◆ **Problem to work on**:
From the post on building a Shiny app for belief elicitation, pull out the passage that starts with "# structure of" and goes on through "(and get saved)?", copied word for word.

Day 31-34: Belief elicitation with a Shiny app

Hi. My name is Dani and it’s been a four days since I blogged about a new R stats package. So, um, if I’m going to meet my “100 packages in 100 days” target, I’m going to have to cover four packages in the one post. A little tricky if my goal here was to actually describe four packages in full, but fortunately I have something different in mind. I have a concrete research problem I need to solve, and I think I can do it with four packages.

This is a fairly long post, and I’m a bit too tired today to find fun pictures to go with it. So the short version is that I worked out how to build this shiny app for a belief elicitation task.

The problem

The problem is a variation on the one I mentioned in my Stan post earlier this month. It’s essentially an elicitation task. My colleague has a set of 9 categories that all fall (roughly) on a single continuous dimension, and we want to elicit people’s beliefs about the probability that a new observation falls within that category. The goal in this project is not to study whether people are any good at providing probability judgments (generally we’re not); rather, the hope is to sidestep as many of the traditional cognitive and decision making biases and elicit something akin to a subjective probability distribution defined over these 9 categories. One approach we are considering is to construct a simple web application that provides people with some simple controls they can play with to manipulate a probability distribution until they think it represents their beliefs. I’m not entirely sure whether this is the best elicitation method, but first things first: lets see what we can create!

The packages

  • shiny. Obviously! If I’m going to create a web application using R, where else would I start?
  • shinyjs. Very handy set of tools for adding useful bits of client-side javascript into a Shiny app
  • sn. Functions to provide a more flexible family of distributions.
  • rdrop2. Have the Shiny app upload data files to my Dropbox account.

Background

I happily admit that I’m still learning how to use shiny. I learned the basics of it earlier this year in order to convince myself that - at least in principle - it would be possible to implement a psychology experiment within a shiny app, which led to this mimimal “blankshiny” template. In that app, I assumed that each trial would display text within a content area, the user would manipulate a two-button slider, and then click the action button to submit their response. Upon doing so the shiny server would record the state of the slider and update the text for the next trial. My goal here is to allow interactivity within a trial: replace the text area with a plot, and update the state of the plot whenever the sliders are adjusted. So here goes…

Step 1: Structure of the application

The way I ended up structuring the application was to break it into four scripts. First there’s the app.R script which loads the packages, sources the other three scripts, and then starts the application running:

# load packages
library(shiny)   # the shiny package
library(rdrop2)  # needed to save data to dropbox
library(sn)      # need to draw the figure
library(shinyjs) # shinyjs is handy

# structure of the application
source("makeUI.R")       # construct the user interface
source("makeServer.R")   # construct the server function
source("flowControl.R")  # how does the experiment progress (and get saved)?

# create the shiny app
shinyApp(ui, server)

The division of responsibilities for the three scripts is as follows:

  • makeUI.R defines the user interface from the participant’s perspective. It lays out the page, specifies what objects should exist etc.

Data entries
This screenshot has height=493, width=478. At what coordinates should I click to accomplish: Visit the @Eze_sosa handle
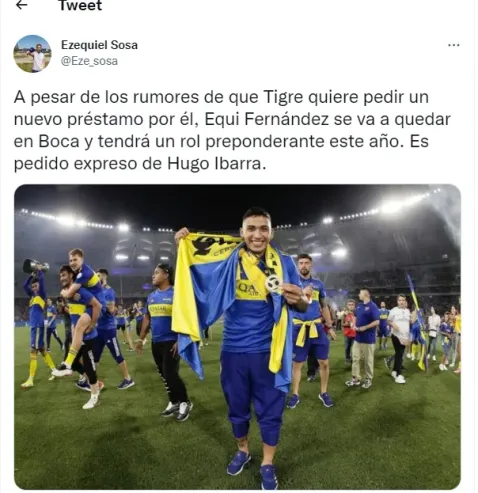89,61
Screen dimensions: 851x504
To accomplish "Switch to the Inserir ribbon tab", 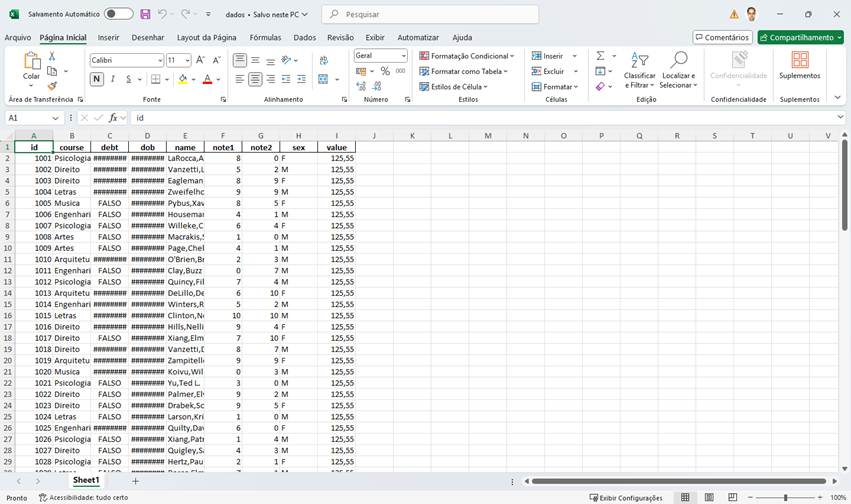I will click(x=108, y=37).
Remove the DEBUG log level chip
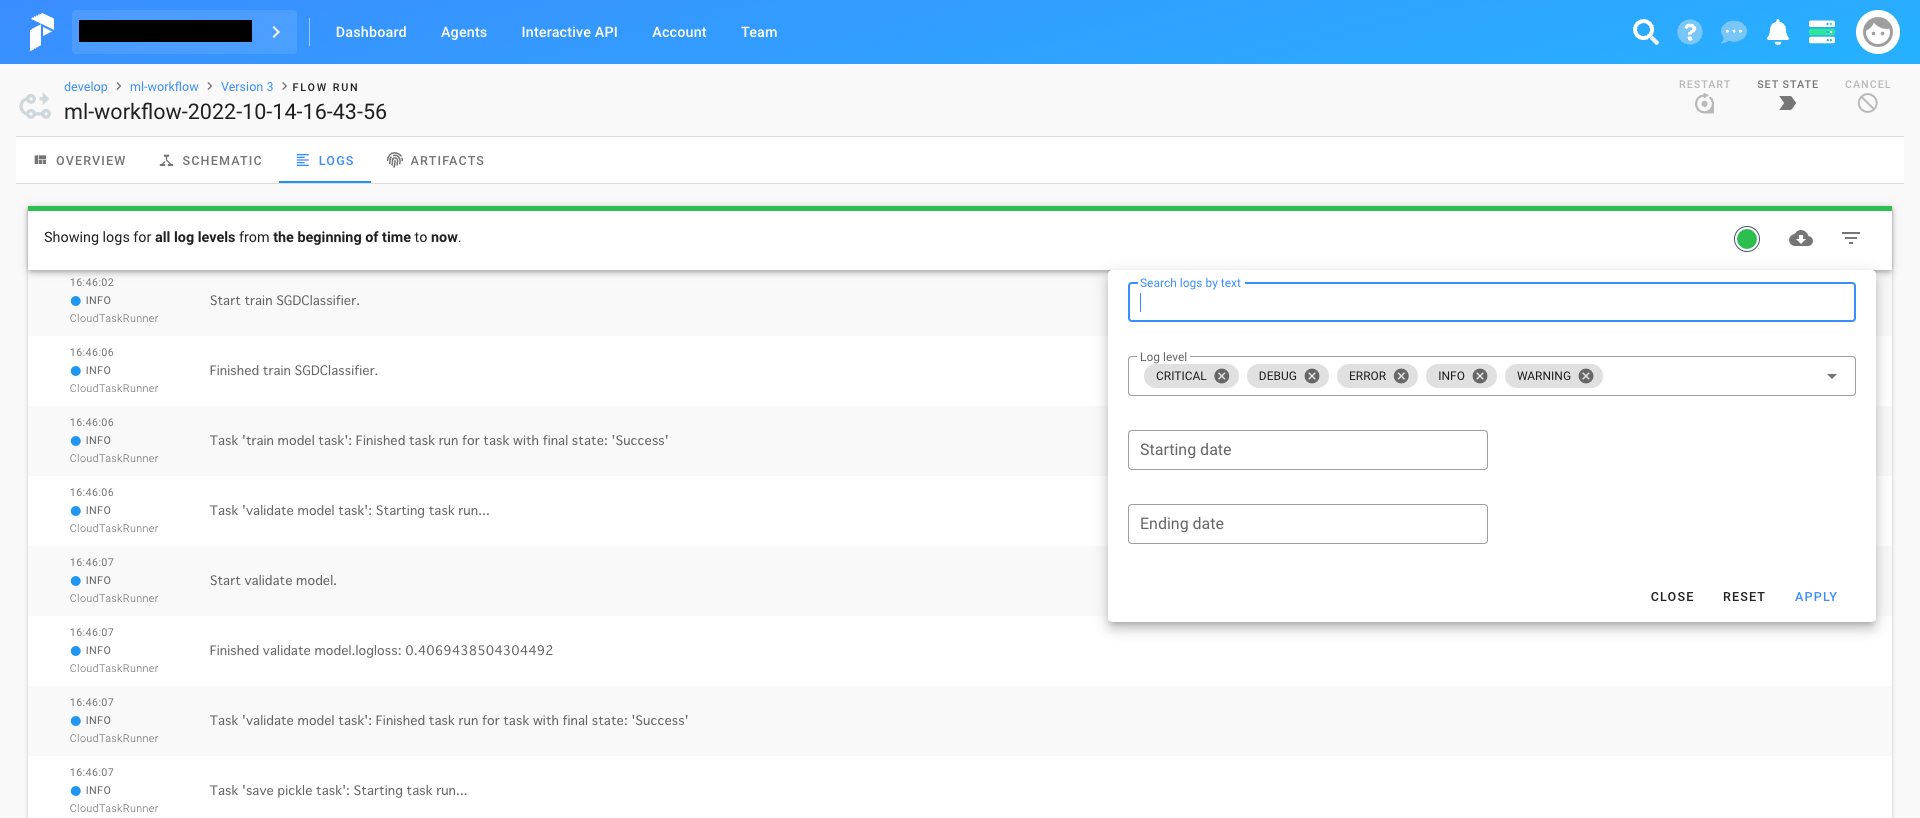The width and height of the screenshot is (1920, 818). tap(1312, 376)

◆ **The result**:
# structure of the application
source("makeUI.R")       # construct the user interface
source("makeServer.R")   # construct the server function
source("flowControl.R")  # how does the experiment progress (and get saved)?